Now that the six-month waiver has ended, a difficult road lies ahead as India prepares for life without Iranian oil.
According to Reuters, India’s oil imports, which stood at 24 million tons in 2018-19, fell about 57% year-on-year in April, the last month when New Delhi was allowed to load Iranian oil ahead of US sanctions stopping purchases.
Since November, when India received the sanctions waiver, only state-run Indian Oil Corp, Bharat Petroleum Corp, Hindustan Petroleum, and Mangalore Refinery and Petrochemicals have been buying Iranian oil.
The period also coincided with the lacklustre performance of the rupee and a spike in petrol and diesel prices, owing largely to Trump’s tariff war with China and sanctions on Iran.
Oil topped $74 a barrel on Monday, its highest in six months on fears of shortage due to expected removal of supplies from Iran.
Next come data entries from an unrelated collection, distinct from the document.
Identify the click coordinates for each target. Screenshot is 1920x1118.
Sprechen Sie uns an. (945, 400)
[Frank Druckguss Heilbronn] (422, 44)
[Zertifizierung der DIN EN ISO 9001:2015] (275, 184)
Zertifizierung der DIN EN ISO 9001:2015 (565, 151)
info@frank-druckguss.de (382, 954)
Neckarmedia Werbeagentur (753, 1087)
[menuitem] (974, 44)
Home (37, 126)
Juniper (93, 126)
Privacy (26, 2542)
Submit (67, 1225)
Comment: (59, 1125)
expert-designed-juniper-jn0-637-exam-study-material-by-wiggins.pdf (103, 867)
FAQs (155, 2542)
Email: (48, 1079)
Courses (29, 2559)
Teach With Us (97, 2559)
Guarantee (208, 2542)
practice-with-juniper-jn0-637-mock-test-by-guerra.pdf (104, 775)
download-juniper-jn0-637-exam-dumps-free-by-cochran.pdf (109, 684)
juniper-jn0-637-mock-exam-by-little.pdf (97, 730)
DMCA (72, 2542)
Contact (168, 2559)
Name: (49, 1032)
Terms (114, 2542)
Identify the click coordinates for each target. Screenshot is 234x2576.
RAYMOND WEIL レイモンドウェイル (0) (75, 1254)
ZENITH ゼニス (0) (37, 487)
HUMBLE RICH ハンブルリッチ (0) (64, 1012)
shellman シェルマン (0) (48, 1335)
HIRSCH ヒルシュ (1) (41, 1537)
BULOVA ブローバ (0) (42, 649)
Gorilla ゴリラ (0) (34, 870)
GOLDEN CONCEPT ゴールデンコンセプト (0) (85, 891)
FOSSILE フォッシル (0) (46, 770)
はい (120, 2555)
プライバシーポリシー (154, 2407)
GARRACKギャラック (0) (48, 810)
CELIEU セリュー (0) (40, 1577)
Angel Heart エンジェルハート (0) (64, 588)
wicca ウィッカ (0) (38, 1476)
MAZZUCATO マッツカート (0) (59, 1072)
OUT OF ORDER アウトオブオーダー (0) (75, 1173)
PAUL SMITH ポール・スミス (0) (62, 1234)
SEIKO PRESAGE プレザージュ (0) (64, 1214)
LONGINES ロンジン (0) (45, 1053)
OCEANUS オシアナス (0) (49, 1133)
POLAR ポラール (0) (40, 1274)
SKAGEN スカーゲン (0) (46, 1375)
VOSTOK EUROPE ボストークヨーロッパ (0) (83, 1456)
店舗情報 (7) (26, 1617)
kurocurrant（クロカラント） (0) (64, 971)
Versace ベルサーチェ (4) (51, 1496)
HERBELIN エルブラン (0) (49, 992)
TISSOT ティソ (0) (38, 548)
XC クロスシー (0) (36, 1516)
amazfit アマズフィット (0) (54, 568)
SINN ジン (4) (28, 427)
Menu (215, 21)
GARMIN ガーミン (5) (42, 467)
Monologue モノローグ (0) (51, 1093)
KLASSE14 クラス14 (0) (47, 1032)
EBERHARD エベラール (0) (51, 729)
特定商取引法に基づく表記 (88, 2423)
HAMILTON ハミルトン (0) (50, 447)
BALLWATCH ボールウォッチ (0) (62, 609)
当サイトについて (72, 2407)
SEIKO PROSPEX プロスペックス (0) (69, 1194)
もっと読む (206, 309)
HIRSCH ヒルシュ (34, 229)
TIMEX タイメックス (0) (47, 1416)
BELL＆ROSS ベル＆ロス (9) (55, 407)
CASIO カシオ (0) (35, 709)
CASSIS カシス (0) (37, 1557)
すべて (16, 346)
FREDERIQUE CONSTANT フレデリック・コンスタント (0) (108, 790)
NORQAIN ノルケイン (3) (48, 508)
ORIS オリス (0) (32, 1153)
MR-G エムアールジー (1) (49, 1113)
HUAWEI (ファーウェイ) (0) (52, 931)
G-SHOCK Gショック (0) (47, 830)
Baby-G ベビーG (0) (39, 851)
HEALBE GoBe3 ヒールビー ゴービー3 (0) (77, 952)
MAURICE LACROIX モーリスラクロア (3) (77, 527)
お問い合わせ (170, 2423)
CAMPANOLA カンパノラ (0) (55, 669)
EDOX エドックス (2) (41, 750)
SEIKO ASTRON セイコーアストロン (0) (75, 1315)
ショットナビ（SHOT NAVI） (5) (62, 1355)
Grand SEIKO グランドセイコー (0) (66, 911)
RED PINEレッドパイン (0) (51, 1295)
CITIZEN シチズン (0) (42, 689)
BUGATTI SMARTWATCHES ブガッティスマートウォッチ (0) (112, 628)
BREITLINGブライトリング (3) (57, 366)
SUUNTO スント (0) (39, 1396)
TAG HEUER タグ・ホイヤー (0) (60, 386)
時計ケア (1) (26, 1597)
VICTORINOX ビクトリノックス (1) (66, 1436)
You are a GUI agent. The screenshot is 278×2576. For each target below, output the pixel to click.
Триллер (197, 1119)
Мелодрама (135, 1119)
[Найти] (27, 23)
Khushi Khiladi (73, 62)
Washington, however, said the sanctions, aimed at pressuring Iran to curtail its nuclear programme and renegotiate with the US will not hurt global oil supply.
The reality, however, portends to a bleak future. After North Korea, Iran has not only become another site of Trump’s failing strategies at denuclearisation, but the consequences of playing hardball with Tehran are more immediate, far-flung, and economically dire.
Under current circumstances, an alternate channel of payments like INSTEX—instituted by European nations to bypass and soften the blow of US sanctions last year—ought to be empowered to cover oil trade as well. That could salvage Iran’s unravelling economy, crude-dependent markets like India, and whatever’s remaining of the 2015 nuclear deal.